You have been conducting a weekly outpatient stress management educational series for clients in the community who are hypertensive. The best way to evaluate the effectiveness of this educational series is to:
- A. Collect baseline blood pressure readings prior to the beginning of this educational series and then collect and compare blood pressure data during the series and after the series is completed.
- B. Collect baseline blood pressure readings prior to the beginning of this educational series and then collect and compare blood pressure data after the series is completed.
- C. Ask the clients how often they use the stress management techniques that they have learned during this educational series.
- D. Use a questionnaire at the end of the series that asks the participants how they liked the class and what they learned during this educational series.
Correct Answer: A
Rationale: Collecting and comparing blood pressure data before, during, and after the series provides objective evidence of the program's effectiveness in managing hypertension.
The nurse is assessing a client who has a long history of uncontrolled hypertension. The nurse should assess the client for damage in which area of the eye?
- A. Iris.
- B. Cornea.
- C. Retina.
- D. Sclera.
Correct Answer: C
Rationale: Uncontrolled hypertension can cause retinopathy, damaging the retina, which should be assessed.
The nurse is evaluating a diabetic client's understanding of the signs of hyperglycemia. Which statement by the client reflects an understanding?
- A. I may become diaphoretic and faint.
- B. I may notice signs of fatigue, dry skin, and increased urination.
- C. I need to take an extra diabetic pill if my blood glucose is greater than 300.
- D. I should restrict my fluid intake if my blood glucose is greater than 250.
Correct Answer: B
Rationale: Fatigue, dry skin, polyuria, and polydipsia are classic symptoms of hyperglycemia. Fatigue occurs because of lack of energy from the inability of the body to use glucose. Dry skin occurs secondary to dehydration related to polyuria. Polydipsia occurs secondary to fluid loss. Diaphoresis is associated with hypoglycemia. A client should not take extra hypoglycemic agents to reduce an elevated blood glucose level. A client with hyperglycemia becomes dehydrated secondary to the osmotic effect of the elevated glucose; therefore, the client must increase fluid intake.

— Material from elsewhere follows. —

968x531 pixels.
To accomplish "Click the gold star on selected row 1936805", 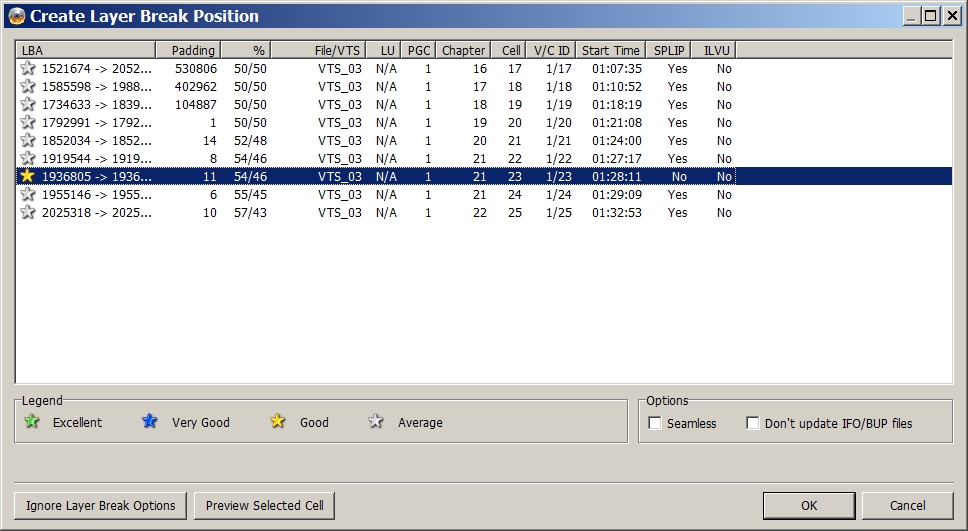I will click(x=28, y=177).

A client with a suspected stroke is admitted to the emergency department. What is the nurse's priority action?
- A. Administer aspirin as ordered.
- B. Assess neurological status.
- C. Prepare for a CT scan.
- D. Monitor blood pressure.
Correct Answer: B
Rationale: Assessing neurological status is the priority to establish a baseline and detect changes in a suspected stroke, guiding urgent interventions.